Starting with the line that contains "Given: Click the Clothes Length header cell" and going on through the end of the records, rewrite those lines with "Clothes Length" changed to "Sleeve Length" and nothing else altered. Leave the pictures out of your answer.

# # # #

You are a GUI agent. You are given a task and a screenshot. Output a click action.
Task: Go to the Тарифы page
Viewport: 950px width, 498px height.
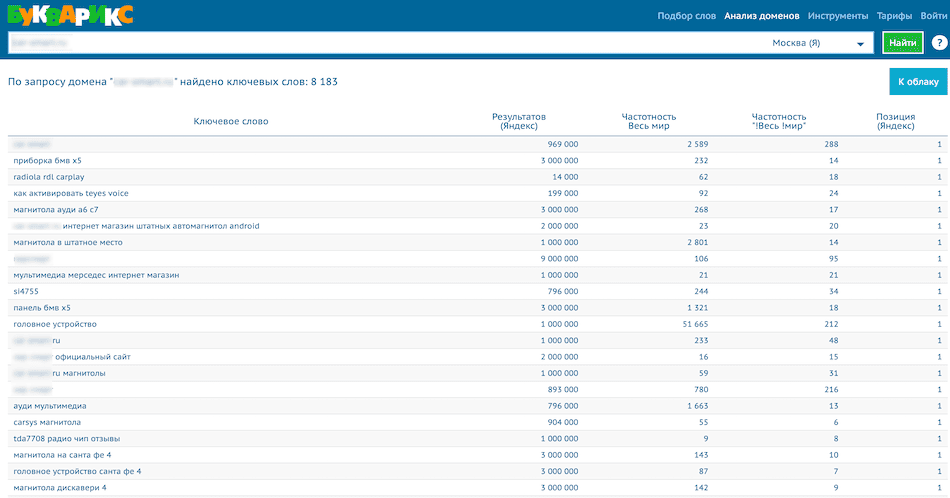[x=894, y=16]
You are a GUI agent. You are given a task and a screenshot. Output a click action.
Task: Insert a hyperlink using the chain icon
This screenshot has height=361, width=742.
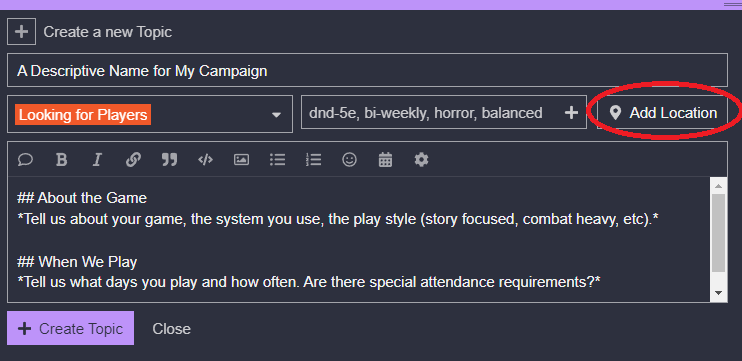click(133, 160)
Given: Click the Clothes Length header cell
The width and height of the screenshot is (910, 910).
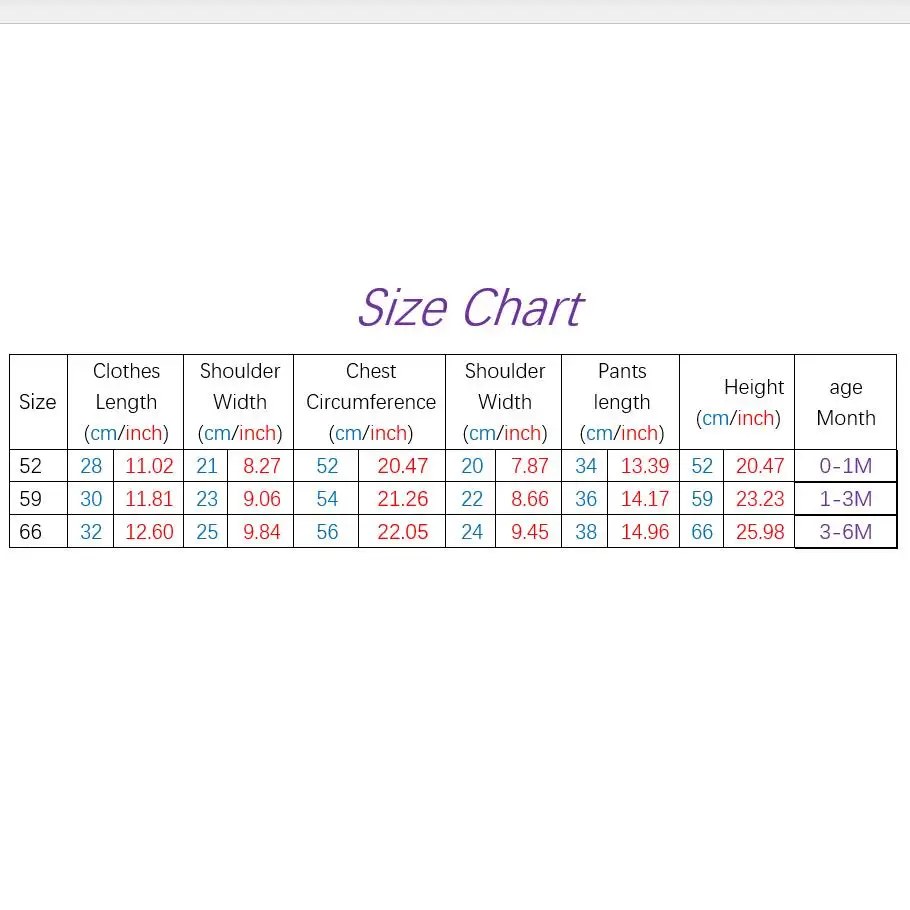Looking at the screenshot, I should tap(125, 402).
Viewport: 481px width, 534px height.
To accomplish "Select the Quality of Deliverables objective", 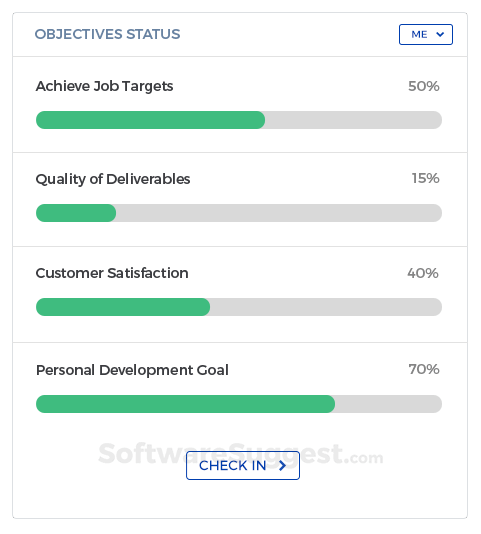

# # # #

> **Written answer**
Given: Click the Sleeve Length header cell
The width and height of the screenshot is (910, 910).
Looking at the screenshot, I should tap(125, 402).
Viewport: 481px width, 534px height.
To accomplish "Select the Quality of Deliverables objective", 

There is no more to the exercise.